• EXERCISE INSTRUCTIONS: Please transcribe the data that follows without the pictures, keeping every word the same.

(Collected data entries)
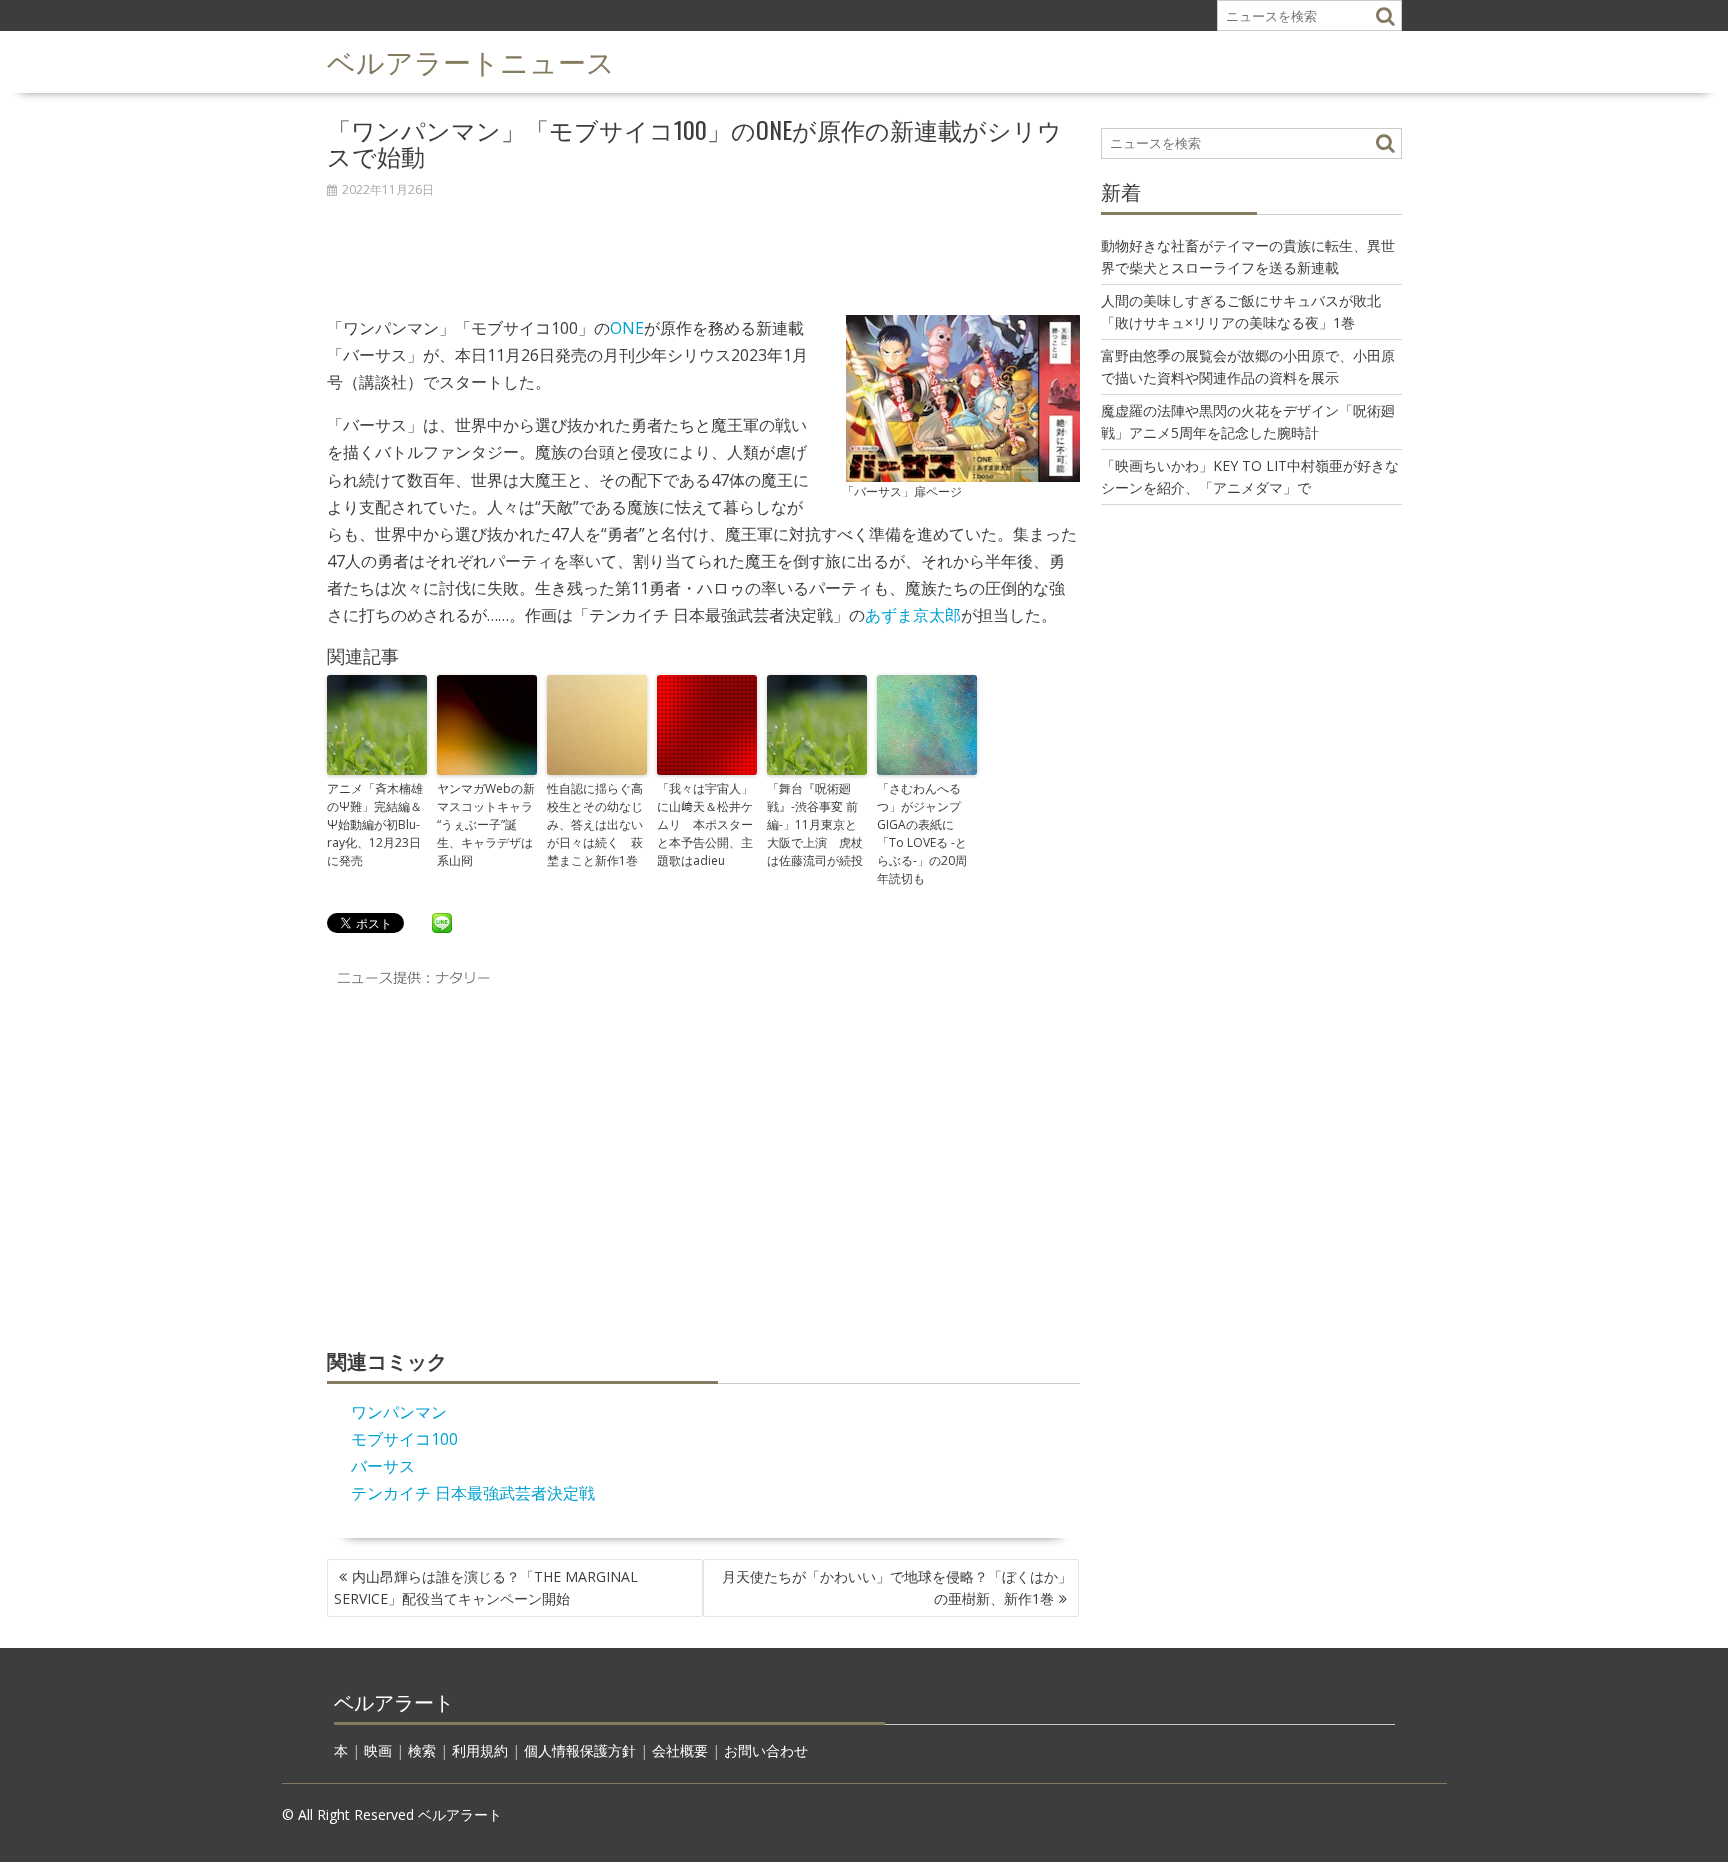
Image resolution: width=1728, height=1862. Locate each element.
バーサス (383, 1466)
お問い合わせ (766, 1750)
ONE (627, 328)
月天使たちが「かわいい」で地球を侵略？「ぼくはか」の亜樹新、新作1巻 (897, 1587)
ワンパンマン (399, 1412)
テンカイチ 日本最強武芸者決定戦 (473, 1493)
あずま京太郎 (913, 615)
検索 (422, 1750)
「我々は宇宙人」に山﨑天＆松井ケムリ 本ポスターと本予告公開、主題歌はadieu (705, 824)
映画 (378, 1750)
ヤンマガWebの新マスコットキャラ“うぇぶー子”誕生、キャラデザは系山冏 (486, 824)
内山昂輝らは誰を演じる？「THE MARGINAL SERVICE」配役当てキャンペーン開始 (486, 1587)
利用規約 (480, 1750)
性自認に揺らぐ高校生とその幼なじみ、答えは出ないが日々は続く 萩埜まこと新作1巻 (595, 824)
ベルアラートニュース (471, 60)
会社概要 (680, 1750)
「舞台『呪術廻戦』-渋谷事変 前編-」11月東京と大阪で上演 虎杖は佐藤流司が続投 (815, 824)
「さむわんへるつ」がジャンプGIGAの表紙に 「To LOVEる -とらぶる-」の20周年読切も (922, 833)
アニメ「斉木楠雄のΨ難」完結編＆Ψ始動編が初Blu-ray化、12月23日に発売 (375, 824)
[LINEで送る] (442, 922)
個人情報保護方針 (580, 1750)
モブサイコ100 (404, 1439)
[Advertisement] (703, 246)
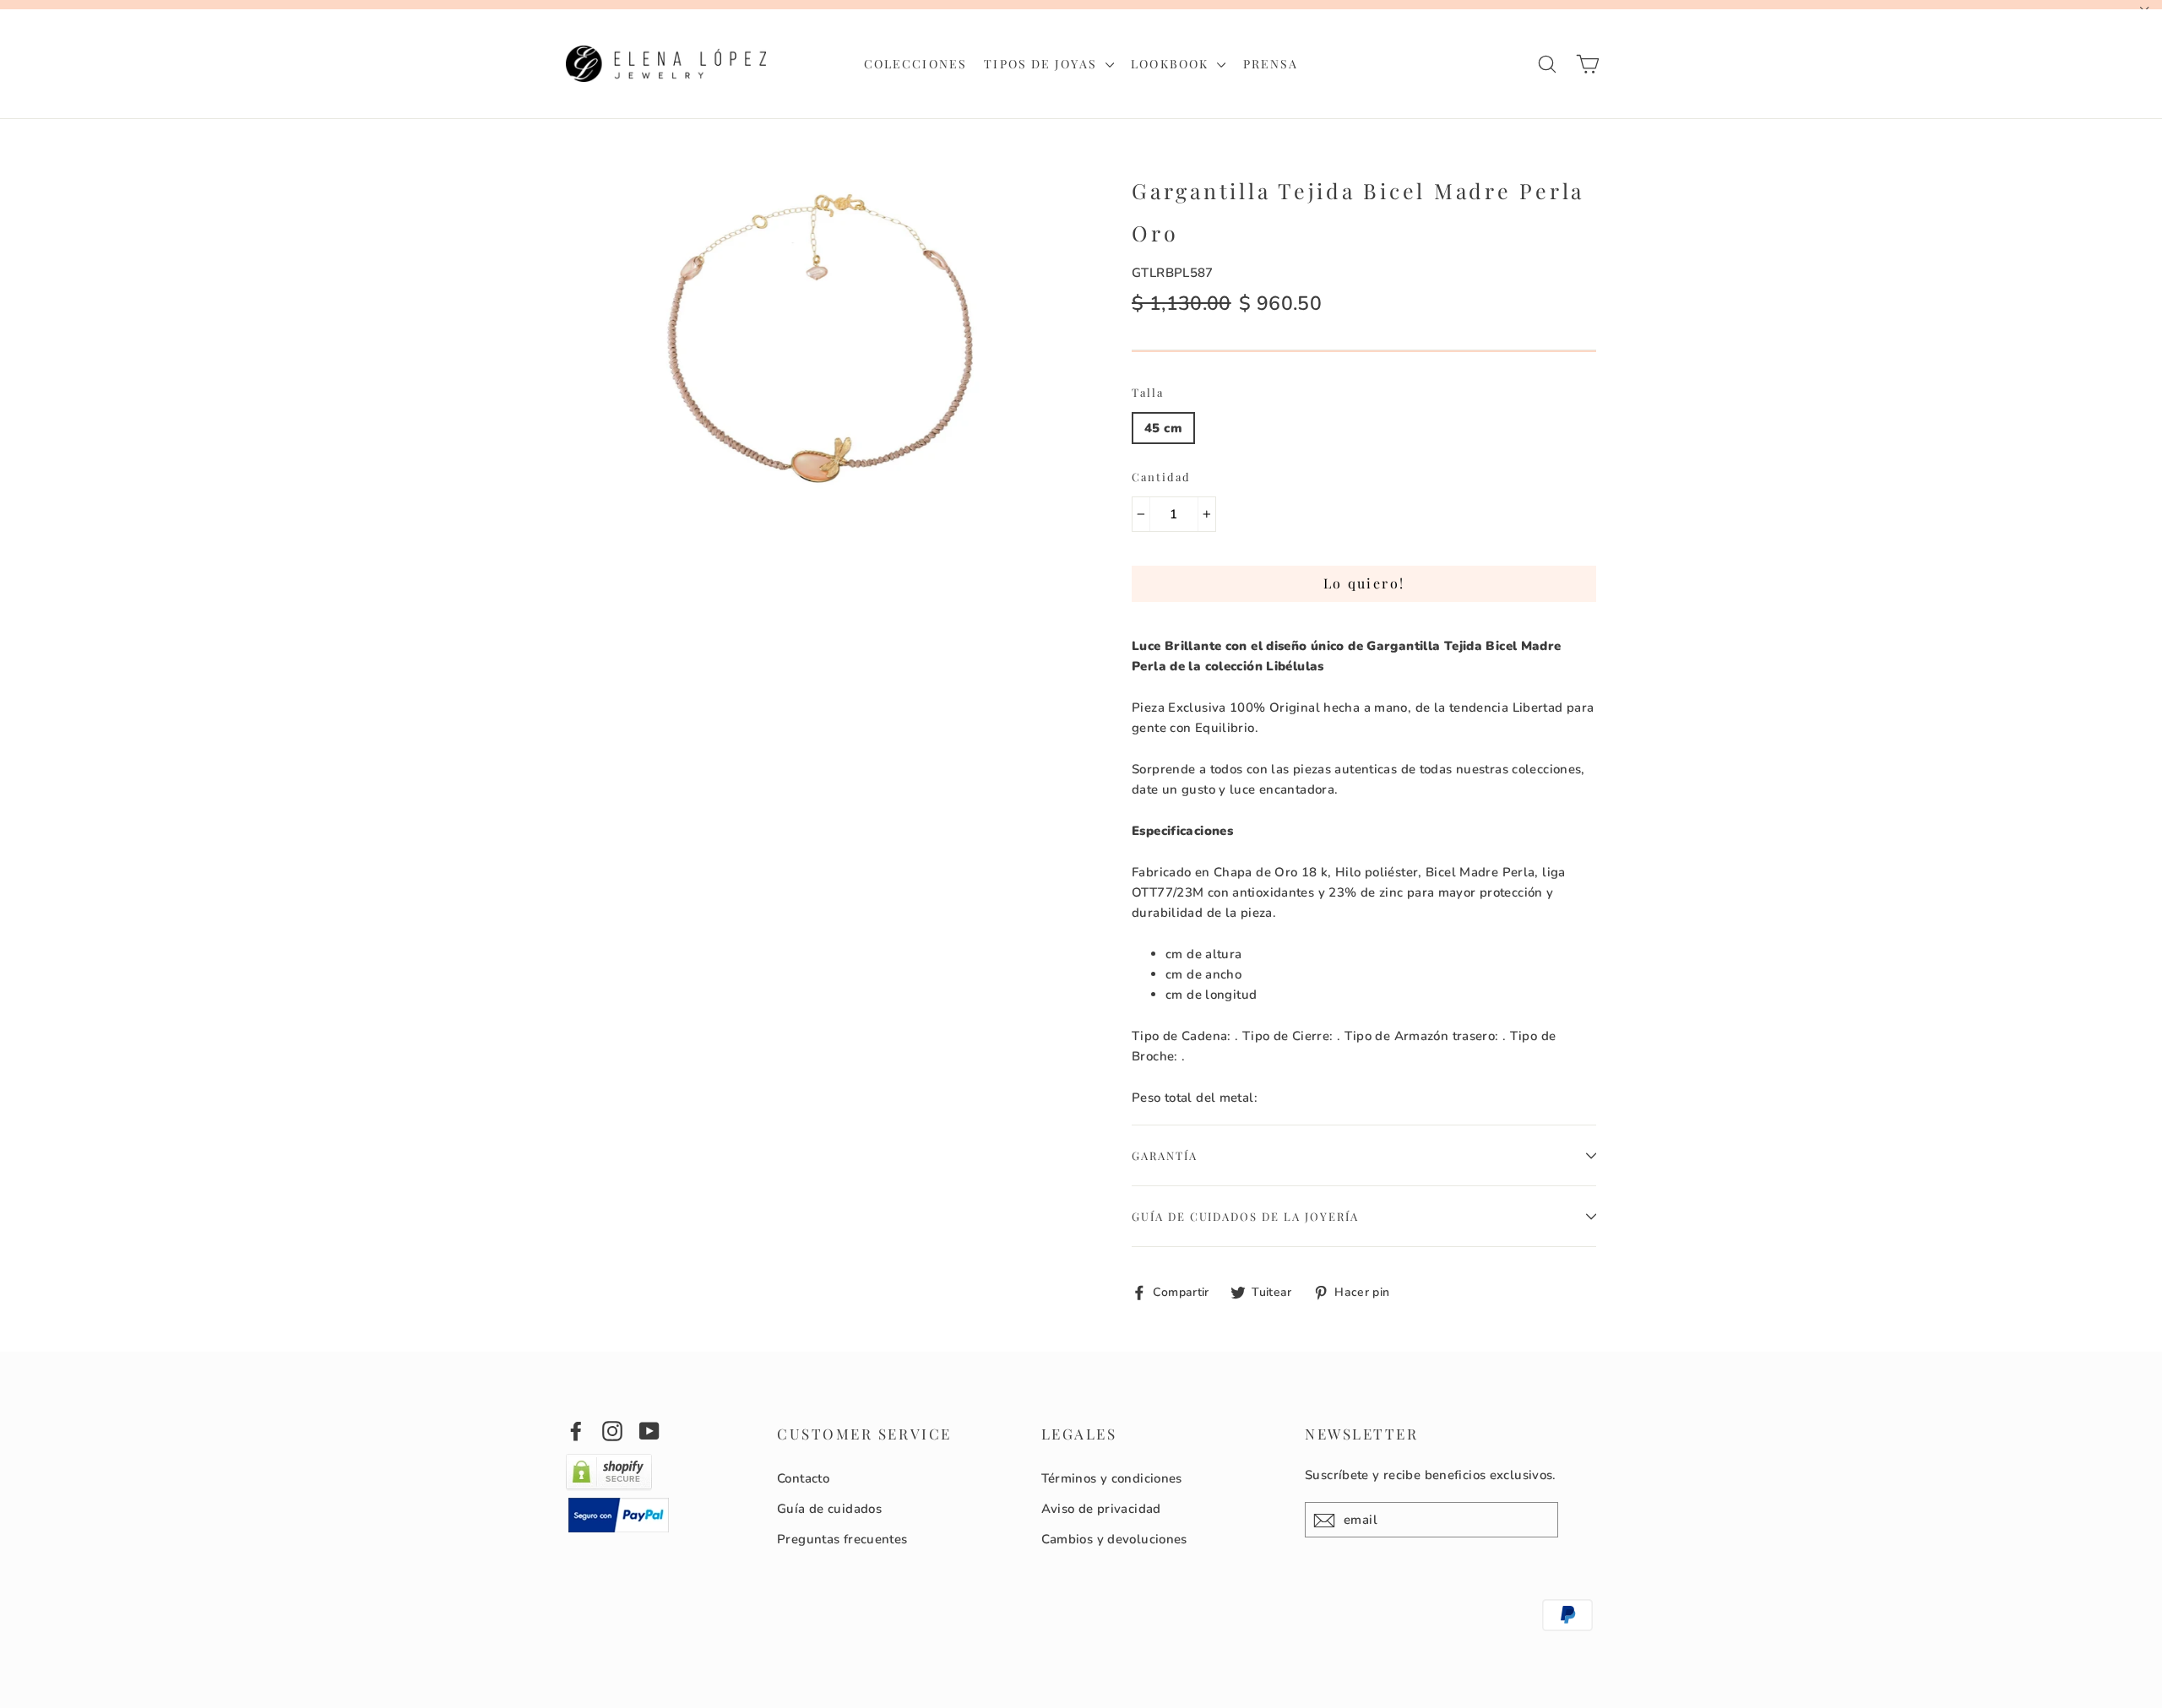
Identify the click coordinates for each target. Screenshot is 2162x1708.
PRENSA (1271, 64)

• SOLUTION TO THIS PROBLEM:
Image resolution: width=1728, height=1862. Locate each element.
バーサス (383, 1466)
お問い合わせ (766, 1750)
ONE (627, 328)
月天使たちが「かわいい」で地球を侵略？「ぼくはか」の亜樹新、新作1巻 (897, 1587)
ワンパンマン (399, 1412)
テンカイチ 日本最強武芸者決定戦 (473, 1493)
あずま京太郎 (913, 615)
検索 (422, 1750)
「我々は宇宙人」に山﨑天＆松井ケムリ 本ポスターと本予告公開、主題歌はadieu (705, 824)
映画 (378, 1750)
ヤンマガWebの新マスコットキャラ“うぇぶー子”誕生、キャラデザは系山冏 (486, 824)
内山昂輝らは誰を演じる？「THE MARGINAL SERVICE」配役当てキャンペーン開始 (486, 1587)
利用規約 (480, 1750)
性自認に揺らぐ高校生とその幼なじみ、答えは出ないが日々は続く 萩埜まこと新作1巻 (595, 824)
ベルアラートニュース (471, 60)
会社概要 (680, 1750)
「舞台『呪術廻戦』-渋谷事変 前編-」11月東京と大阪で上演 虎杖は佐藤流司が続投 (815, 824)
「さむわんへるつ」がジャンプGIGAの表紙に 「To LOVEる -とらぶる-」の20周年読切も (922, 833)
アニメ「斉木楠雄のΨ難」完結編＆Ψ始動編が初Blu-ray化、12月23日に発売 (375, 824)
[LINEで送る] (442, 922)
個人情報保護方針 (580, 1750)
モブサイコ100 (404, 1439)
[Advertisement] (703, 246)
Identify the click coordinates for each target. Screenshot is 2162x1708.
PRENSA (1271, 64)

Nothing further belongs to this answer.